Director general of the IIB Andrew Paddick has welcomed NIG managing director John Carrier's undertaking that the company will maintain its special relationship with brokers.

He said brokers would be pleased to see NIG continue to survive with a strong parent company.

"I am pleased with the statement that NIG will be retaining its autonomy," he said. "Brokers have been concerned at the possibility that NIG might disappear, so we should be glad that it will continue with a stronger parent company."

AiiB chairman Mike Slack was also satisfied with assurances from NIG's new owners over client confidentiality. He said: "Winterthur's philosophy is to develop in both direct and indirect markets. They have told me there will be no conflict of interest."

Mr Slack said direct writers were under increasing pressure to enter the broker channel because of the burgeoning cost of their massive advertising budgets.

But some brokers were more unsettled by the longer-term prospects of the takeover.

John Calvert of brokers Calvert and Co in Barrow-in-Furness, Cumbria, said: "There are fears in the back of brokers' minds that Churchill will make NIG's rates uncompetitive."

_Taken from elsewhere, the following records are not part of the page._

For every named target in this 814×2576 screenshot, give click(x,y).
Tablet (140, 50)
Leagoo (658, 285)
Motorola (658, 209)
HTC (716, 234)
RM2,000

He accepted Churchill chairman Martin Long's assurances that the two insurers will remain separate and NIG will not give details of its clients to Churchill. But he stressed: "Churchill's chairman has personally guaranteed that brokers' client ownership will remain unaffected. I am sure what he says is right, but what happens after he steps down?"

However, BIBA chief executive Mike Williams described such concerns as "undue pessimism".

He said NIG's performance has been broker-friendly in the past and there was no evidence that its new parent company would change this.